TEXTE FOURNI:
━━━━━━━━━━━━━━━━━━━━━━━━━━━━━━

Une tempête de feu durant les incendies de 1988 à Yellowstone
Feux de brousses à Canberra en 2003

Une tempête de feu (ou ouragan de feu) est un incendie atteignant une telle intensité qu'il engendre et maintient son propre système de vents. C'est le plus souvent un phénomène naturel, créé durant certains des plus grands feux de brousse et feux de forêts. Le grand incendie de Peshtigo et les feux du mercredi des Cendres sont deux exemples de telles tempêtes de feu. Des tempêtes de feu peuvent aussi être le résultat délibéré d'explosions ciblées, telles que celles ayant résulté des bombardements aériens incendiaires de Dresde, Hambourg, Tokyo, et des bombardements atomiques de Hiroshima et Nagasaki.

Mécanisme

Une tempête de feu est le résultat du phénomène de tirage (ou effet cheminée) dû à la chaleur de la combustion initiale aspirant de plus en plus d'air environnant, et entretenant la combustion. Ce tirage peut augmenter rapidement si un courant-jet de basse altitude existe au-dessus ou à proximité du feu, ou s'il vient à percer une couche d'inversion thermique. Alors que le courant ascendant s'étale en champignon, de fortes bourrasques se développent autour du feu, dirigées vers son centre. On pourrait penser que cela limite l'extension de l'incendie, mais la formidable turbulence qui se crée amène les vents à changer erratiquement de direction. Ce cisaillement du vent peut produire de petites formations tournoyantes, analogues à des tornades ou à des tourbillons de poussière, appelées tourbillons de feu, et qui peuvent jaillir de manière imprévisible, détruisant maisons et bâtiments, et propageant rapidement le feu au delà de l'aire centrale de l'incendie.

━━━━━━━━━━━━━━━━━━━━━━━━━━━━━━

DONNÉES FOURNIES:
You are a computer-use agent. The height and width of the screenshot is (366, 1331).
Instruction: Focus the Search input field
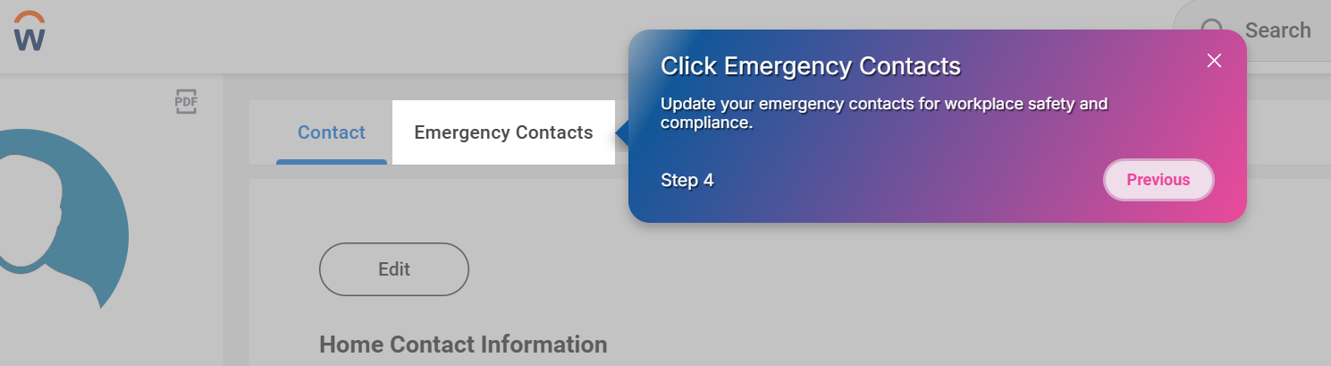pos(1277,30)
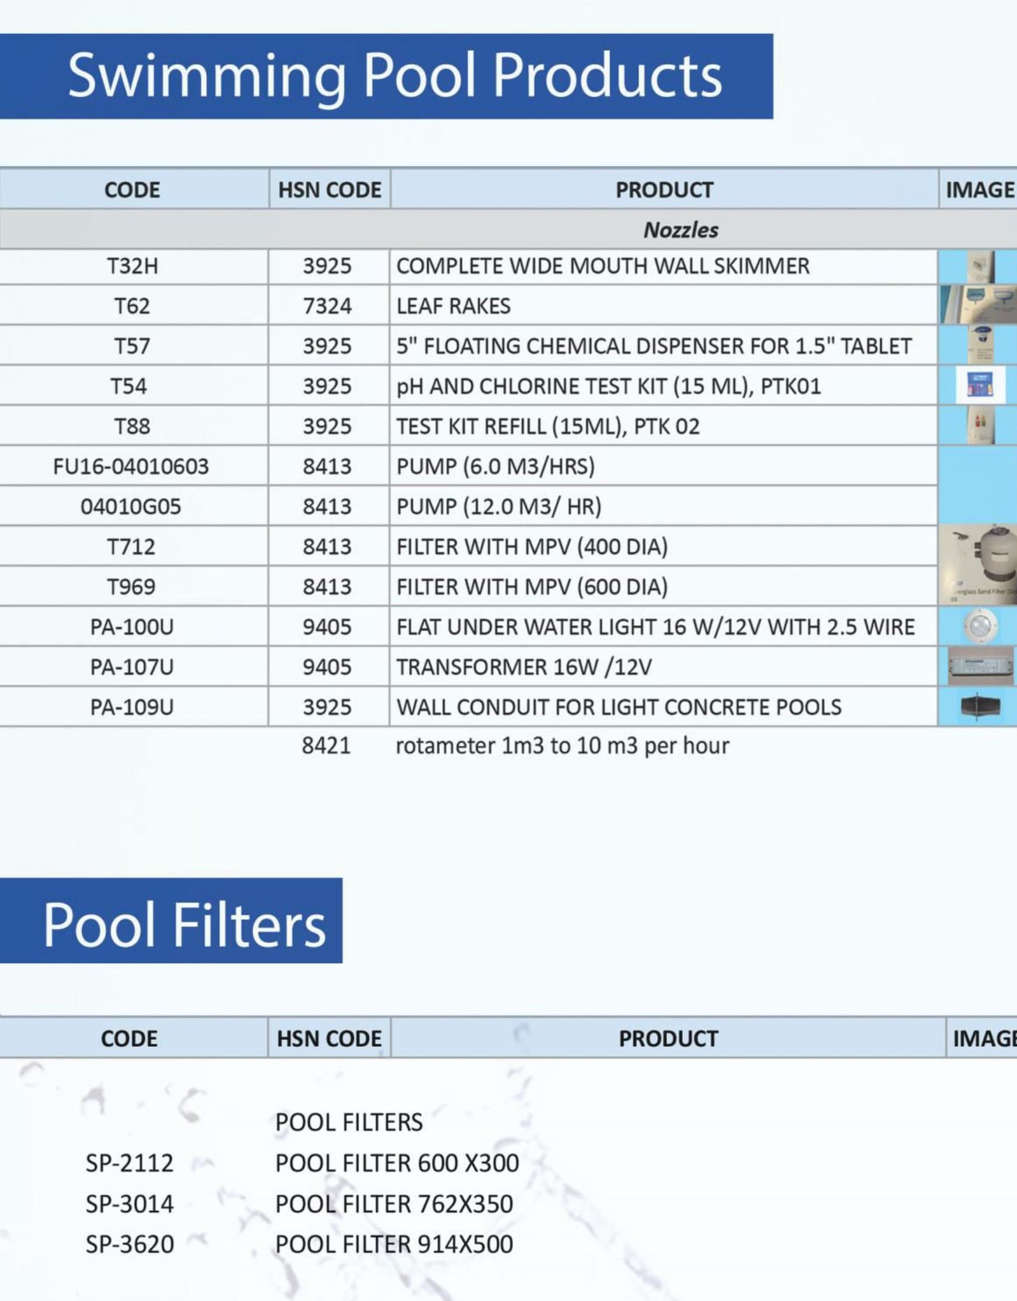Click the HSN CODE header in the Pool Filters table
This screenshot has height=1301, width=1017.
pos(329,1038)
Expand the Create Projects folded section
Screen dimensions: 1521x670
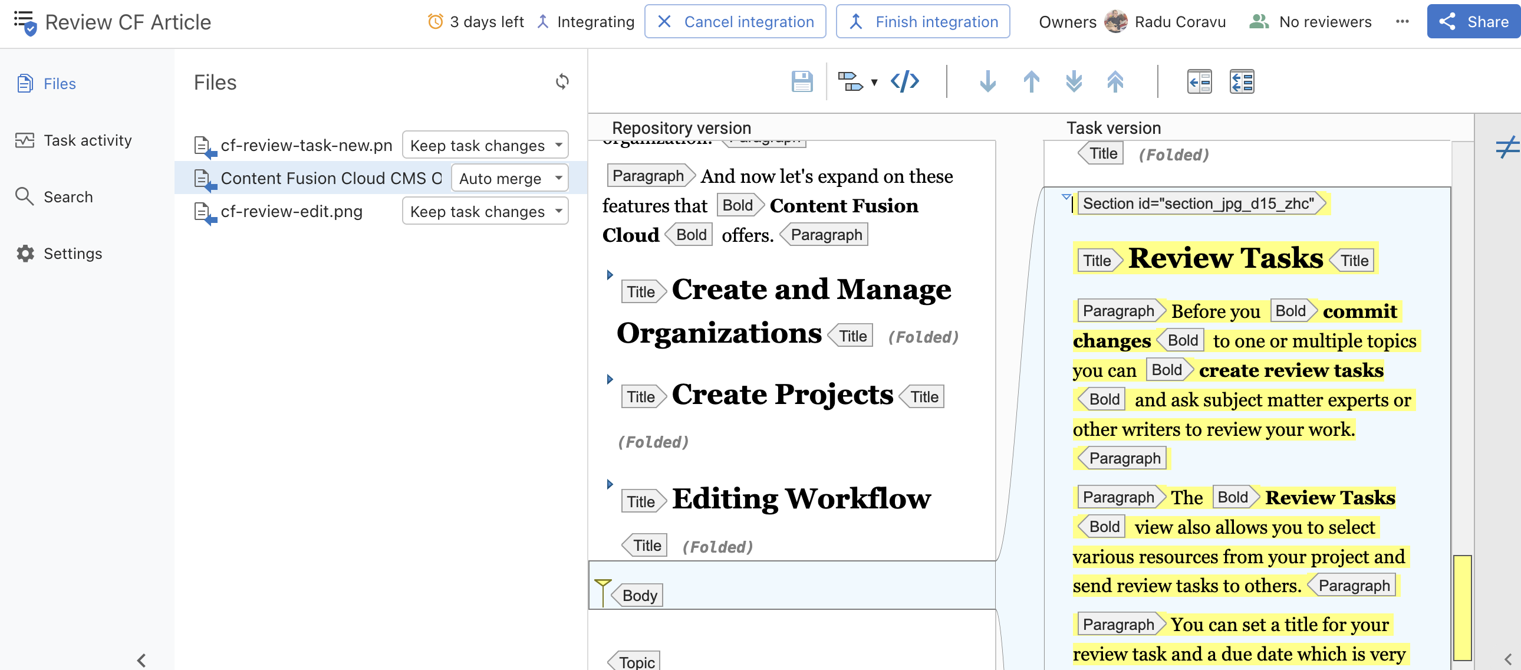(610, 379)
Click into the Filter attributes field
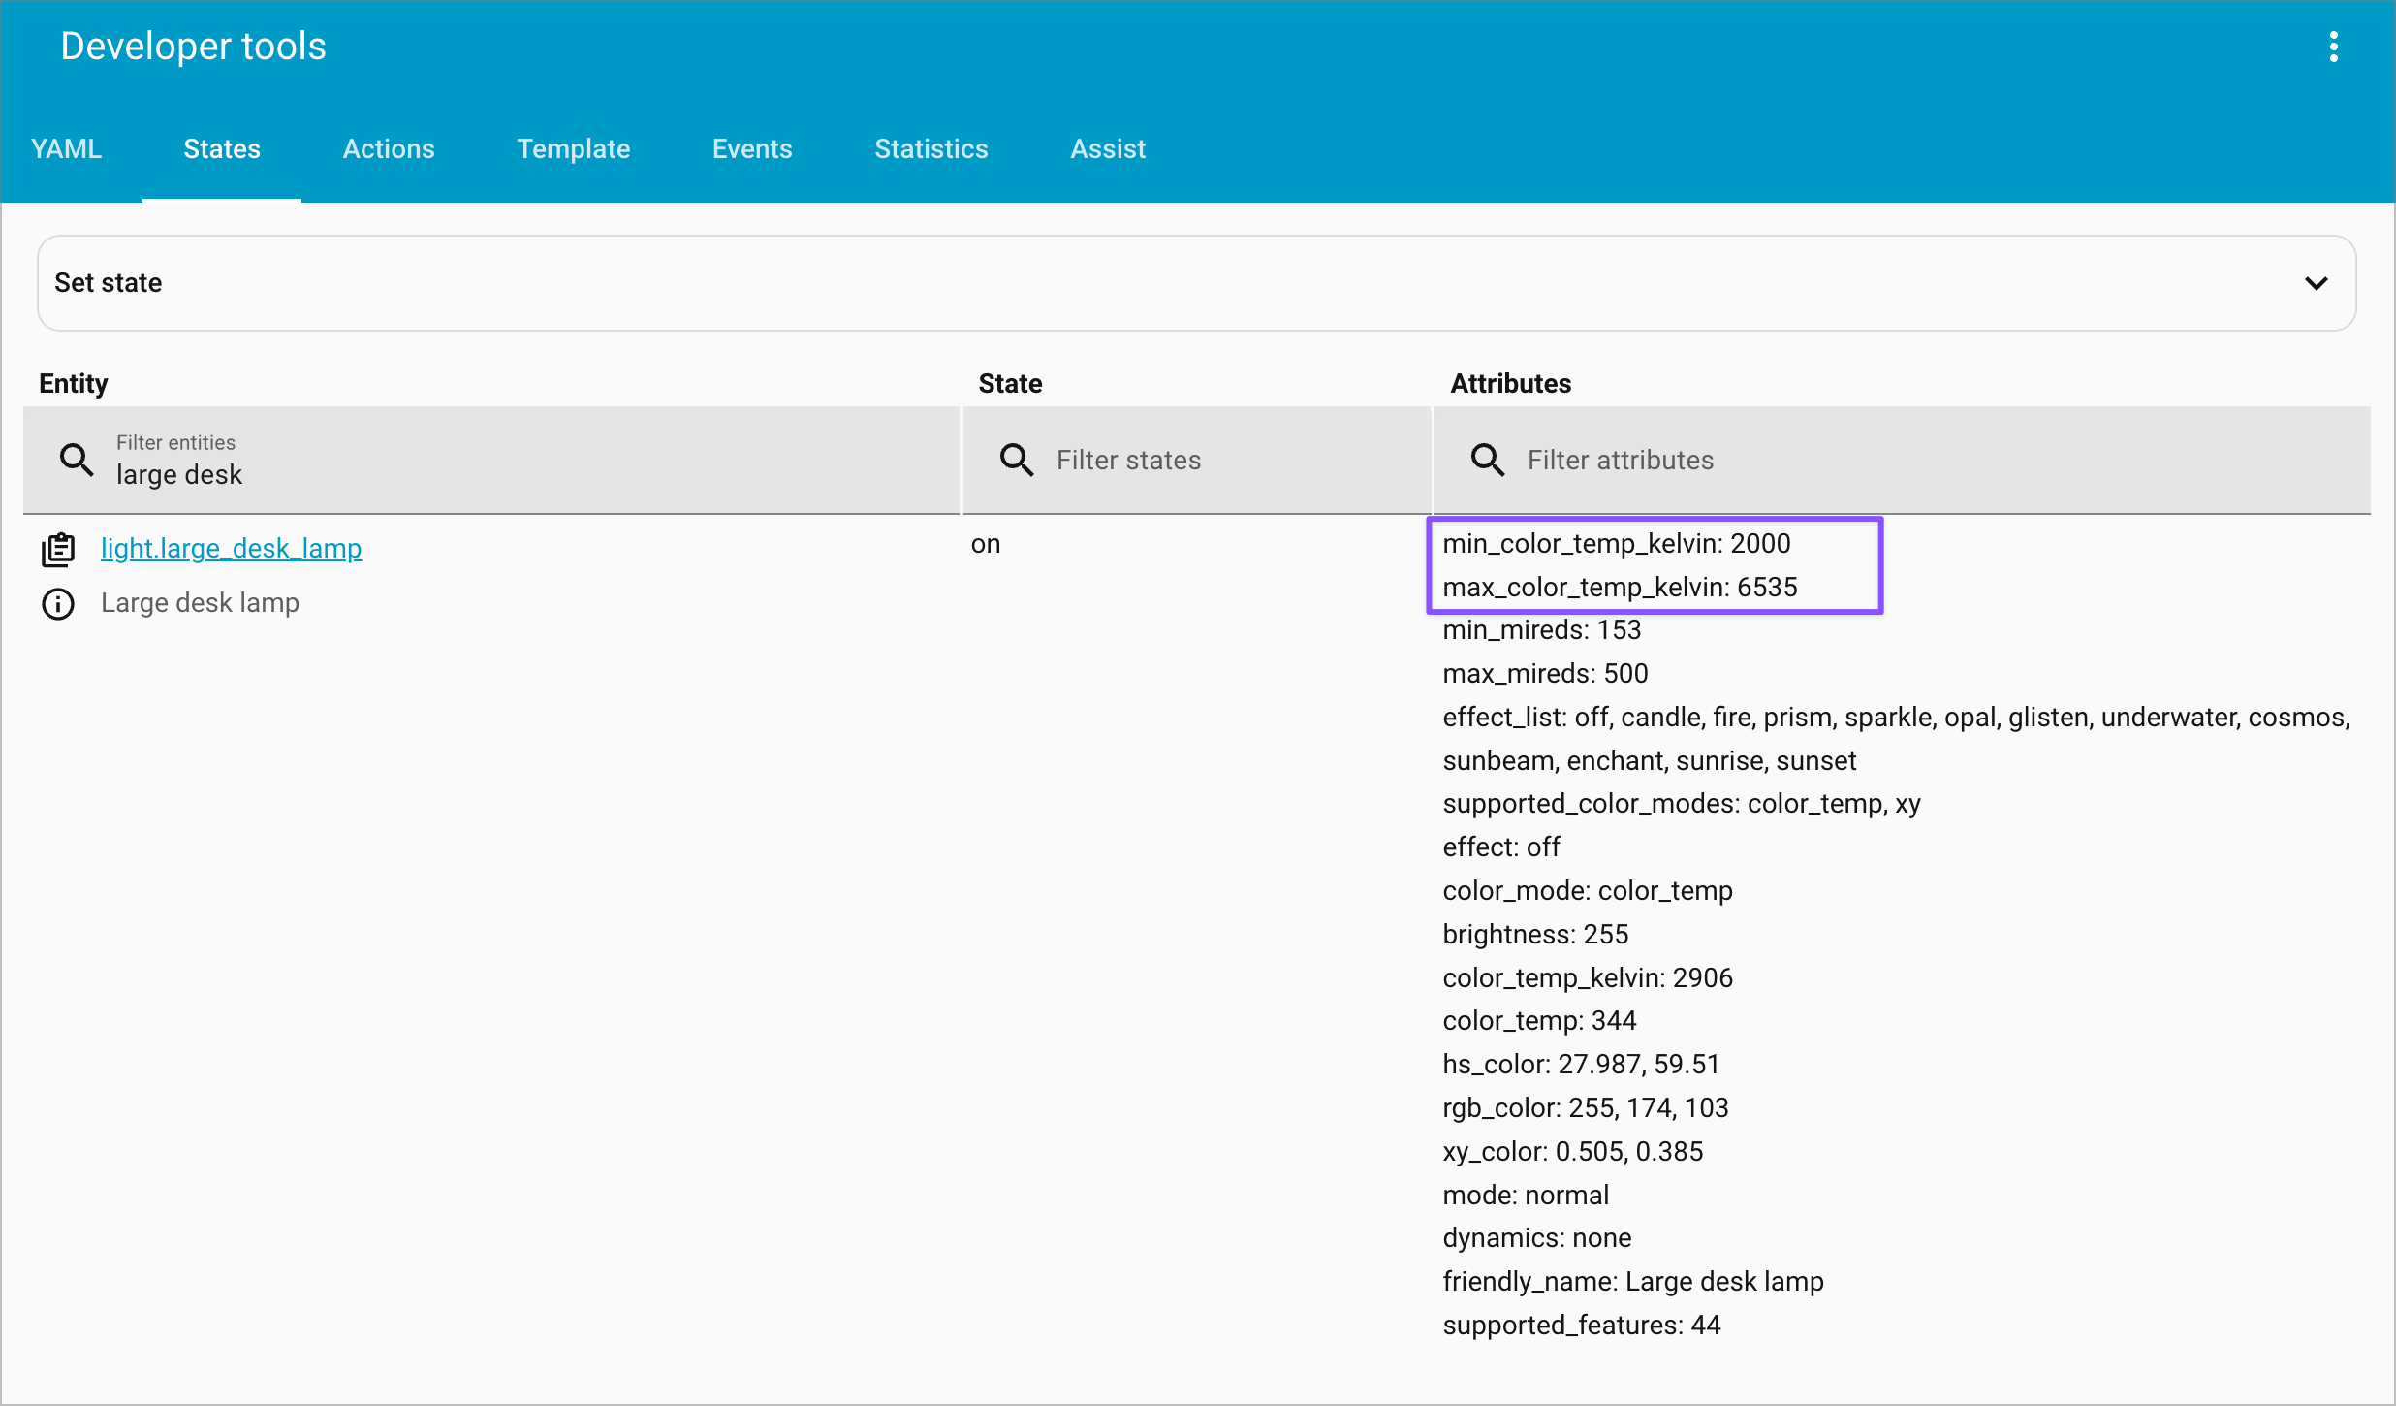The height and width of the screenshot is (1406, 2396). coord(1929,460)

━━━━━━━━━━━━━━━━━━━━━━━━━━━━━━

TRAVAIL DEMANDÉ:
**1)** D'après le texte sur les tempêtes de feu, quelles conditions peuvent faire augmenter rapidement le tirage ?
**2)** Poursuivez le texte sur les tempêtes de feu à partir de sa dernière phrase.
Les données n'ont aucun lien avec le texte.

RÉPONSES:
**1)** Un courant-jet de basse altitude au-dessus ou à proximité du feu, ou la percée d'une couche d'inversion thermique.

**2)**
Un tourbillon de flammes

Le tirage accru apporte des quantités d'oxygène plus importantes, ce qui accroit la combustion, et donc la production de chaleur, de manière significative. Cette chaleur intense est essentiellement rayonnée (sous forme de radiation infrarouge), ce qui enflamme les matériaux inflammables à distance du feu d'origine.

Outre l'énorme nuage de cendres produit par une tempête de feu, elle peut aussi, si les conditions s'y prêtent, favoriser la condensation d'un pyrocumulus (ou nuage de feu). Un pyrocumulus assez vaste peut donner naissance à des éclairs, susceptibles d'allumer de nouveaux feux. En dehors de ceux résultant des feux de forêt, les pyrocumulus peuvent également se former lors d'éruptions volcaniques.

Incendies en zones urbaines

La même physique des combustions s'applique à des incendies en zones urbaines ; on pense que des tempêtes de feu ont fait partie du mécanisme des grands incendies historiques, tels que le grand incendie de Rome et le grand incendie de Londres, ainsi que de ceux consécutifs à des tremblements de terre, comme celui de San Francisco en 1906. Des tempêtes de feu furent aussi créées par les bombardements incendiaires de la deuxième guerre mondiale, particulièrement à Dresde, Tokyo, Hambourg, et aussi lors des bombardements atomiques de Hiroshima et Nagasaki. Le tableau suivant recense les tempêtes de feu (en zone urbaine) pour lesquelles on possède des observations fiables.

Ville / Événement Date de l'incendie Notes
Grand incendie de Rome          18 juillet 64 - 24 juillet 64 Plusieurs milliers de victimes ; les trois quarts de la ville rasés.
Grand incendie de Londres          2 septembre 1666 - 5 septembre 1666 La plus grande partie de la City, (connue comme le « Mile Carré »), une surface néanmoins bien plus faible que celle occupée par le Londres moderne.
Grand incendie de Chicago
Incendie de Peshtigo
Incendie de Port Huron
8 octobre 1871 Des centaines de morts à Chicago du 8 au 10 octobre ; 2500 morts à Peshtigo ; d'autres victimes dans des feux semblables à Holland et Manistee (Michigan).
Tremblement de terre de San-Francisco 18 avril 1906 Parmi les conséquences du tremblement de terre, la tempête de feu (due principalement aux ruptures de canalisations de gaz) causa la destruction de plus de 500 pâtés de maisons.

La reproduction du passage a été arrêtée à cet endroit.